*** Opening EXERCISE MATERIALS ***

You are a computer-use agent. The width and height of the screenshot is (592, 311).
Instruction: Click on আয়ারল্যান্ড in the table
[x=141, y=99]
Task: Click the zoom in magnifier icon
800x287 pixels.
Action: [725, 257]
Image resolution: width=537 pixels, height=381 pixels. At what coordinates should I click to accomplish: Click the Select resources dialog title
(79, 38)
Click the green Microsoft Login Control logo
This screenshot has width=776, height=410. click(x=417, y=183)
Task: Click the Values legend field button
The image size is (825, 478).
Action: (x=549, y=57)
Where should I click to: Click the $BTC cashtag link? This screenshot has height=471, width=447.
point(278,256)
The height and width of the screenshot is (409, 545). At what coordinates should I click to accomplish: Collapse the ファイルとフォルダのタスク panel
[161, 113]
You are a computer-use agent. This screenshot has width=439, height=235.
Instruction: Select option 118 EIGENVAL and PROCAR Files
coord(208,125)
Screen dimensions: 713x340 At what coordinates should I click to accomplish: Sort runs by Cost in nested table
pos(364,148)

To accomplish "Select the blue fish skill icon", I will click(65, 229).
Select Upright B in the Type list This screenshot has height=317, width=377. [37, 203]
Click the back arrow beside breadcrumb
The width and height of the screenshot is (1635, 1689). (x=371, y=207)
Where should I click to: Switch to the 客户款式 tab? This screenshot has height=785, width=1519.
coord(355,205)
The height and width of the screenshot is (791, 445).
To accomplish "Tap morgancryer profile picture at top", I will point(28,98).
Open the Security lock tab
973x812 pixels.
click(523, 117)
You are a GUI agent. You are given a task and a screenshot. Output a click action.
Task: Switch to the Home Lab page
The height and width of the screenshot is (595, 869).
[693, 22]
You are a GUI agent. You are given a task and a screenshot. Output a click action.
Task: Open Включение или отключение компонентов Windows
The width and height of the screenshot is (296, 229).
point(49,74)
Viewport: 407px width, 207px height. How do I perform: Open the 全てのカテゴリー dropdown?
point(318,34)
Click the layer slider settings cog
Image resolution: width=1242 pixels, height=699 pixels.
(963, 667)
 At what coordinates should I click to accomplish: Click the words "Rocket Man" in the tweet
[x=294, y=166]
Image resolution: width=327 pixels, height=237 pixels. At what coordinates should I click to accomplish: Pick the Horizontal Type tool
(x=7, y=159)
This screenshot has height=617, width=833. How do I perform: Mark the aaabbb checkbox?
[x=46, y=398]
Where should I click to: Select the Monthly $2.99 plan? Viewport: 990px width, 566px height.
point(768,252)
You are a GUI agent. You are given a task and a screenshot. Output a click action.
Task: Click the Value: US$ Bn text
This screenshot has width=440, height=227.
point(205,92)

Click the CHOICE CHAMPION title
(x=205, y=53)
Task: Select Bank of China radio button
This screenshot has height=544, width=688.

*** Closing EXERCISE MATERIALS ***

▸ **WHAT TO WORK ON**: Transcribe all the entries exactly, as they stand.

▸ **SOLUTION FOR THIS EXERCISE**:
You are a computer-use agent. The width and height of the screenshot is (592, 311).
Instruction: Click on আয়ারল্যান্ড in the table
[x=141, y=99]
Task: Click the zoom in magnifier icon
800x287 pixels.
Action: [725, 257]
Image resolution: width=537 pixels, height=381 pixels. At what coordinates should I click to accomplish: Click the Select resources dialog title
(79, 38)
Click the green Microsoft Login Control logo
This screenshot has width=776, height=410. click(x=417, y=183)
Task: Click the Values legend field button
The image size is (825, 478).
Action: (x=549, y=57)
Where should I click to: Click the $BTC cashtag link? This screenshot has height=471, width=447.
point(278,256)
The height and width of the screenshot is (409, 545). At what coordinates should I click to accomplish: Collapse the ファイルとフォルダのタスク panel
[161, 113]
You are a computer-use agent. This screenshot has width=439, height=235.
Instruction: Select option 118 EIGENVAL and PROCAR Files
coord(208,125)
Screen dimensions: 713x340 At what coordinates should I click to accomplish: Sort runs by Cost in nested table
pos(364,148)

To accomplish "Select the blue fish skill icon", I will click(65, 229).
Select Upright B in the Type list This screenshot has height=317, width=377. [37, 203]
Click the back arrow beside breadcrumb
The width and height of the screenshot is (1635, 1689). (x=371, y=207)
Where should I click to: Switch to the 客户款式 tab? This screenshot has height=785, width=1519.
coord(355,205)
The height and width of the screenshot is (791, 445).
To accomplish "Tap morgancryer profile picture at top", I will point(28,98).
Open the Security lock tab
973x812 pixels.
click(523, 117)
You are a GUI agent. You are given a task and a screenshot. Output a click action.
Task: Switch to the Home Lab page
The height and width of the screenshot is (595, 869).
[693, 22]
You are a GUI agent. You are given a task and a screenshot. Output a click action.
Task: Open Включение или отключение компонентов Windows
The width and height of the screenshot is (296, 229).
point(49,74)
Viewport: 407px width, 207px height. How do I perform: Open the 全てのカテゴリー dropdown?
point(318,34)
Click the layer slider settings cog
Image resolution: width=1242 pixels, height=699 pixels.
(963, 667)
 At what coordinates should I click to accomplish: Click the words "Rocket Man" in the tweet
[x=294, y=166]
Image resolution: width=327 pixels, height=237 pixels. At what coordinates should I click to accomplish: Pick the Horizontal Type tool
(x=7, y=159)
This screenshot has height=617, width=833. How do I perform: Mark the aaabbb checkbox?
[x=46, y=398]
Where should I click to: Select the Monthly $2.99 plan? Viewport: 990px width, 566px height.
point(768,252)
You are a GUI agent. You are given a task and a screenshot. Output a click action.
Task: Click the Value: US$ Bn text
This screenshot has width=440, height=227.
point(205,92)

Click the CHOICE CHAMPION title
(x=205, y=53)
Task: Select Bank of China radio button
This screenshot has height=544, width=688.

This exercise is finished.